### Data shown
★ ★ ★ ★

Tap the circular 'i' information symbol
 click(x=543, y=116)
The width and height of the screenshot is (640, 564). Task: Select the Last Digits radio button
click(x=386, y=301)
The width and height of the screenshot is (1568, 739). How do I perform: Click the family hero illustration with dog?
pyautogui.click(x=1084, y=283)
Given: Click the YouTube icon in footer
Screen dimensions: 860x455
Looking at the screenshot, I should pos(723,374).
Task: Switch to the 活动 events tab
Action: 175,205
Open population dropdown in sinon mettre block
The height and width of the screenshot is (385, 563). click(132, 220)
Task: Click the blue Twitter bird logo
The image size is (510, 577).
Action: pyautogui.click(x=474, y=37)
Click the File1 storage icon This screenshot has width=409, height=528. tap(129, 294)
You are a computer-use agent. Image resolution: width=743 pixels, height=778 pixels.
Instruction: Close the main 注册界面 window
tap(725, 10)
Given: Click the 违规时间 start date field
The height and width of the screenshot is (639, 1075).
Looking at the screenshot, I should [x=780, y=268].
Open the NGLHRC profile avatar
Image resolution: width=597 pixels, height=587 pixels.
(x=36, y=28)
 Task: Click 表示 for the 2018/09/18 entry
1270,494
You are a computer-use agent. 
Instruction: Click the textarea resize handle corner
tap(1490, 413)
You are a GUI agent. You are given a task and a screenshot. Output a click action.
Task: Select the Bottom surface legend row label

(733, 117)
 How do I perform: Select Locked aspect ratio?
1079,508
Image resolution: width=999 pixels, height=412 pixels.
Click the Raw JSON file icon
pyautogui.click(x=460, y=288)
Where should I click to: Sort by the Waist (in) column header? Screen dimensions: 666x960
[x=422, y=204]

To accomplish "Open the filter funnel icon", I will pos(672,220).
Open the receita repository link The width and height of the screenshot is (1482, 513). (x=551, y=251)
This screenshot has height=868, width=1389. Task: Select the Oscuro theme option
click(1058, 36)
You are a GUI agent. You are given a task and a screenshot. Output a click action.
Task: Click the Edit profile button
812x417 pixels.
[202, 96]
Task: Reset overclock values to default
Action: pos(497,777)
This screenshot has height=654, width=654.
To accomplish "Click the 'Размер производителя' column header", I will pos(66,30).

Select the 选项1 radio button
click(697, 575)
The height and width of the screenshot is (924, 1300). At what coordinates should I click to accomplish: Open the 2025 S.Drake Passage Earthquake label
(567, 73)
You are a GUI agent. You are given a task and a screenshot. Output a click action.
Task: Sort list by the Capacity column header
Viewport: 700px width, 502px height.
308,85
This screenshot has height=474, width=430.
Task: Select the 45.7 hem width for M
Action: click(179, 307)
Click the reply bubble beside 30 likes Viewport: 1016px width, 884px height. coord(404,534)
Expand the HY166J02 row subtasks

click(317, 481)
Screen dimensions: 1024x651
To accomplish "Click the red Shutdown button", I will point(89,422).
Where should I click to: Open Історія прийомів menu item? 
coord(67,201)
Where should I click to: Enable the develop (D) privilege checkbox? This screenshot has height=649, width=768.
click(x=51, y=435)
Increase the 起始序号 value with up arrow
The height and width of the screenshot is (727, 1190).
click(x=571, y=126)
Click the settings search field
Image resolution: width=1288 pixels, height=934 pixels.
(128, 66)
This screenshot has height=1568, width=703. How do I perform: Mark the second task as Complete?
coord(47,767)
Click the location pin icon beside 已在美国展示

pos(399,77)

★ ★ ★ ★

### Required work
In the entries above, find the line holding "This screenshot has height=868, width=1389." and the line holding "This screenshot has height=654, width=654.", then retype exactly those two lines and every line between them, and nothing else.

### Response to the task
This screenshot has height=868, width=1389. Task: Select the Oscuro theme option
click(1058, 36)
You are a GUI agent. You are given a task and a screenshot. Output a click action.
Task: Click the Edit profile button
812x417 pixels.
[202, 96]
Task: Reset overclock values to default
Action: pos(497,777)
This screenshot has height=654, width=654.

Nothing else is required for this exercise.